- 本文抜粋 -
********

江藤家住宅 災害復旧事業研修レポート

2022(令和4)年11月13日(日) 九州杢人の会

2016年(平成28年)熊本地震で被災し、同年より7年に及ぶ国指定重要文化財江藤家住宅(熊本県菊池郡郡大津町陣内、主屋:文政13年〜)に、九州杢人の会の研修で行って参りました。

池上会長の元で大工修行をされた武田学さんが現場監理に携わっている縁で2017年(平成29年)10月28日にも工事途中で見学させていただいており、5年ぶり2回目の研修となりました。

約80m四方の敷地中央に南面して主屋、南西隅に長屋門と馬屋があり、完工した主屋と工事途中の長屋門を中心に、武田さんによる解説付きでの見学となりました。

5年前大きく傾いた主屋(1/8以上の傾き)瓦が落下し、天井も落ちて不気味な雰囲気さえ出ていた江藤家住宅でしたが、見事な復活を遂げていました。

落下した瓦は打音試験をし、選別作業を繰り返して使えるものは再利用しています。また、液剤に浸し、防水処理も施しての施工を行っていました。

********

- 課題 1 -
本文抜粋のうち「落下した瓦は打音試験をし」で始まる段落を、主な事実を残して箇条書きに書き直してください。
- 課題 2 -
江藤家住宅の研修レポートを、最後の文に続けて書き足してください。
レコードはこの作業には一切関係しません。

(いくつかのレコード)
********

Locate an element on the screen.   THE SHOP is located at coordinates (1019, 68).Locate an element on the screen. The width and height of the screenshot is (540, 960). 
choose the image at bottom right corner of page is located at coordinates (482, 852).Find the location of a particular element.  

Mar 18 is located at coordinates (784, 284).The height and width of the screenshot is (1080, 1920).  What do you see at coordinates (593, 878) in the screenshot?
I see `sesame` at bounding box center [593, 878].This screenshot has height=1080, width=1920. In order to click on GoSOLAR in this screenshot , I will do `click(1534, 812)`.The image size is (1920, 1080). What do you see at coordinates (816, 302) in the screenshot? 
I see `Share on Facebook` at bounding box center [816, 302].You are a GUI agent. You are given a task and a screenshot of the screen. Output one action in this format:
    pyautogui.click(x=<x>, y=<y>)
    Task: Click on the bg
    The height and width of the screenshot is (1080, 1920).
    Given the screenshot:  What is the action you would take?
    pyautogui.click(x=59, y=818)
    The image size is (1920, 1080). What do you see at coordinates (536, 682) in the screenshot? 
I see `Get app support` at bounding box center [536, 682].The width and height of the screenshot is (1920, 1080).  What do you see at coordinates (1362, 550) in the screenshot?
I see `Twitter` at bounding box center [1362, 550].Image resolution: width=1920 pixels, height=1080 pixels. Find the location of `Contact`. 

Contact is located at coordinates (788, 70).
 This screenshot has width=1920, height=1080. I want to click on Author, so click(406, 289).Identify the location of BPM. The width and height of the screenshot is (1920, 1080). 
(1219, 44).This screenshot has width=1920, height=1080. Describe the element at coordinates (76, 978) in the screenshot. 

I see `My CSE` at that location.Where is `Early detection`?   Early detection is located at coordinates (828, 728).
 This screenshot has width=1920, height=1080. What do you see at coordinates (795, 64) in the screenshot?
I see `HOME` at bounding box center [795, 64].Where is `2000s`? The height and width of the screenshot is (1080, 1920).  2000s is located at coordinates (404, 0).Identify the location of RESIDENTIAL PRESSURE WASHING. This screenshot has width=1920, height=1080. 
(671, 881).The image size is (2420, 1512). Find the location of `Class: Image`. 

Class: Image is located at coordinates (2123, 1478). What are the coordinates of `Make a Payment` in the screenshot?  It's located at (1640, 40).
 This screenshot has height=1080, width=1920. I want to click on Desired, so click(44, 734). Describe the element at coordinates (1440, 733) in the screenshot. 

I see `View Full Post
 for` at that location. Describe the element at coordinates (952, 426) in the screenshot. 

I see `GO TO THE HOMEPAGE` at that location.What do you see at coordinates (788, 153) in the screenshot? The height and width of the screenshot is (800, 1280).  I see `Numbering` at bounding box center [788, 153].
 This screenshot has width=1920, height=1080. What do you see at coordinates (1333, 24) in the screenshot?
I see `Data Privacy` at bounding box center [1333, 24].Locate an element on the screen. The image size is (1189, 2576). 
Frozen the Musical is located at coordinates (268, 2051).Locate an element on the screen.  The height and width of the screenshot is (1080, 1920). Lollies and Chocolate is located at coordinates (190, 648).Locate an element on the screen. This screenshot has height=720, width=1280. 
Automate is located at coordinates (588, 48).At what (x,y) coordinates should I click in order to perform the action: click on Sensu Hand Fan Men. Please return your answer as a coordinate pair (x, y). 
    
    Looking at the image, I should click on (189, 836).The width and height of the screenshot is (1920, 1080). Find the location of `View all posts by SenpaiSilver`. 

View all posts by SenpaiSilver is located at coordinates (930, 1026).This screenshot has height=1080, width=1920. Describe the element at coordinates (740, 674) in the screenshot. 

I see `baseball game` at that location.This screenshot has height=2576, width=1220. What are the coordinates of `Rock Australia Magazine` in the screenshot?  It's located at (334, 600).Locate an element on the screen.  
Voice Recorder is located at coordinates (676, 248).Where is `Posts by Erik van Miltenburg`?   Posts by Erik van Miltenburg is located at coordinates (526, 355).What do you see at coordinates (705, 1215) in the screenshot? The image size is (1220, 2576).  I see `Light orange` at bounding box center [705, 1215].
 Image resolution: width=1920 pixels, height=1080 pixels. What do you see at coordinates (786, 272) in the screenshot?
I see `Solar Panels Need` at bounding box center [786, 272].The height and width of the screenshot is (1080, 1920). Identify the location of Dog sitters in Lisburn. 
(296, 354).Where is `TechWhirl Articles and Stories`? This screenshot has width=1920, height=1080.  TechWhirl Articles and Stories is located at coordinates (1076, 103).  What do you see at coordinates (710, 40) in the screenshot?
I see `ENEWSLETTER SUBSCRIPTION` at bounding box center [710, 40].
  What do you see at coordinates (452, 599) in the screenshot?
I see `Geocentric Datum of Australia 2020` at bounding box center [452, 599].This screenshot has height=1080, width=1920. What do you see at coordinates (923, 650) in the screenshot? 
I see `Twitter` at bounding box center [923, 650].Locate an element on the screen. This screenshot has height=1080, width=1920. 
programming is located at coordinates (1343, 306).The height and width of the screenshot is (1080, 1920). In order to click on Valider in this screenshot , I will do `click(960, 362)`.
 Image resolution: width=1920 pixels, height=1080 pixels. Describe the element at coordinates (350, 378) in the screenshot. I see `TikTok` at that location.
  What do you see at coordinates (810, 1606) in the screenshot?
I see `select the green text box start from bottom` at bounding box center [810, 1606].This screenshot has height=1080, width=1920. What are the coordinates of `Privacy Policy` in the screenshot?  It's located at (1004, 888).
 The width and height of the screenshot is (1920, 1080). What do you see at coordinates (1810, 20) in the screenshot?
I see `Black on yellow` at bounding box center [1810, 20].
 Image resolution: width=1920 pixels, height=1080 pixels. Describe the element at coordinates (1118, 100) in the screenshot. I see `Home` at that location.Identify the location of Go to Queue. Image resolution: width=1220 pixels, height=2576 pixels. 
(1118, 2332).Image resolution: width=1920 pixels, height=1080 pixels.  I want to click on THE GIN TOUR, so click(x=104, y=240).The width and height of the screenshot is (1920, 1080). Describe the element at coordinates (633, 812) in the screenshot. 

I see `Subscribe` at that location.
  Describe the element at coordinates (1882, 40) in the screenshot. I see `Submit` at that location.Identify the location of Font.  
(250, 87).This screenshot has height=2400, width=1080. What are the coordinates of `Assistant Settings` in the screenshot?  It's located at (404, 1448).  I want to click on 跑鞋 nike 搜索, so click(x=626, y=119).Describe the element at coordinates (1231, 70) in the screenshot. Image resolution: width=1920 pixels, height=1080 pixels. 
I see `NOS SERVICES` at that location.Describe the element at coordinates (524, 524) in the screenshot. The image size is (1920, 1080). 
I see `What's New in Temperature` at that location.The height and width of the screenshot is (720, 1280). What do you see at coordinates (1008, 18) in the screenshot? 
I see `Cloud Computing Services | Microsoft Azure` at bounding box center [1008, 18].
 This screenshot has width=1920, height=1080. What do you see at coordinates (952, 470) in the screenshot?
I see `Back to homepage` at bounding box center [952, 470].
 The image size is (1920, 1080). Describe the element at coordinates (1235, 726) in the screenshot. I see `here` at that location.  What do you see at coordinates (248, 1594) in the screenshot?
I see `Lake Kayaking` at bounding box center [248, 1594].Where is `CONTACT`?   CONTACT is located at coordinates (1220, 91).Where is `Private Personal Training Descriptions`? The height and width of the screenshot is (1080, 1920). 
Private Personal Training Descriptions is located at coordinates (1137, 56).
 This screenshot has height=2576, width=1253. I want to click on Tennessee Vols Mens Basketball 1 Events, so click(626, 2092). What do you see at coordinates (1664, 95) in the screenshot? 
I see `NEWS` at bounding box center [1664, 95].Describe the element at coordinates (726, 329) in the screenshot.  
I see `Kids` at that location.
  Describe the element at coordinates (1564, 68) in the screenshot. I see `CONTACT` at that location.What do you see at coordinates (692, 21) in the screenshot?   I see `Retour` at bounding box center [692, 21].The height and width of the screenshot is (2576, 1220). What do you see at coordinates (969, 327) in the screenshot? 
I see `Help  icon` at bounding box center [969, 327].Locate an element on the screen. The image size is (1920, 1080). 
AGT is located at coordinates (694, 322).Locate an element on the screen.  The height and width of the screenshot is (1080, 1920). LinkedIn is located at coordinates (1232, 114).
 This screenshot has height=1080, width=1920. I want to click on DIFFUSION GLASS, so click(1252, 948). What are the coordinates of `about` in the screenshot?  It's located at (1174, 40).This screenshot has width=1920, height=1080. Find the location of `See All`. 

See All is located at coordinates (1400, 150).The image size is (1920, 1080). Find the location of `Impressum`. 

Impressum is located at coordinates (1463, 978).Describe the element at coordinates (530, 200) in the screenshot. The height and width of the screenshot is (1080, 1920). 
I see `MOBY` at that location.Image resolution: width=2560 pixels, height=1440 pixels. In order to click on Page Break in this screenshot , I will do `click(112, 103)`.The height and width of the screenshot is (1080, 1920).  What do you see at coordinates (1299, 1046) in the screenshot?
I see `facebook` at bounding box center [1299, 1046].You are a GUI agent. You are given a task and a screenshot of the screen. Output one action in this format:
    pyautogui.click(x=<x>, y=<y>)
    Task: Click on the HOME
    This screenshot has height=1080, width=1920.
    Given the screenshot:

********

- 回答文 1 -
- 落下した瓦に打音試験を実施
- 選別作業を繰り返し、使えるものは再利用
- 液剤に浸して防水処理を施したうえで施工

- 回答文 2 -
瓦は目板瓦という熊本特有の形状で、桟瓦とかぶり目板が別体になっており左官の漆喰塗りでの最終仕上げとなっていました。瓦に80種類の刻印があり、その一つには熊本城御用瓦師と共通の刻印も確認されたとのことです。刻印の種類の多さは作業工程の目印ではないかとの説明でした。下地には杉皮を葺き、その下に現代のゴムアスファルトも利用されていました。現代の建材との融合も随所に見られ、苦悩との葛藤や、守ることを前提とした判断が伺えます。

中の柱は礎石からずれていた個所もあり、建て起こしと石の据え直しがされていました。また、基礎から鉄骨を構造部に回し、大空間の補強としていました。

土壁は竹小舞まで解体して、荒壁土として土練り場に集めて再度練り直し、定期的に練り返して寝かせた物を再利用されていました。

工事途中の長屋門と附小屋は見応えがあり、当会のメンバーは2時間の見学の大半はこちらの棟にはりついていました。2階の合掌には栴檀(センダン)が使われており、工事全体をみても、シロアリ被害は栴檀にはみられなかったようです。栴檀は梁にも多く使われており、その強度を是非、破壊試験で見てみたいと新しいテーマも生まれました。

今回の江藤家住宅研修は、解体、復旧、補強そして補修と色々な工程が見られ、実務に活用できるヒントも沢山確認できた、貴重な経験となりました。

同時に、江藤家と同じく甚大な被害を受けた宮山神社(享保20年〜)も見学しました。こちらも武田学さん監理の建物です。倒壊した基礎石と滑動した駆体、折れた柱、脱落した屋根組と、被災後は再起不能にみえましたが、こちらも見事に再建されていました。

解体から始まり、仮置きでの保存、資金計画、工事、と気の遠くなる工程をふんでの再建です。大工塾に参加した鹿児島の原田さん、長崎の脇さんも工事に携わっており、武田さんの人脈も大いに役立っていました。人のつながりの大切さも伝わる仕事です。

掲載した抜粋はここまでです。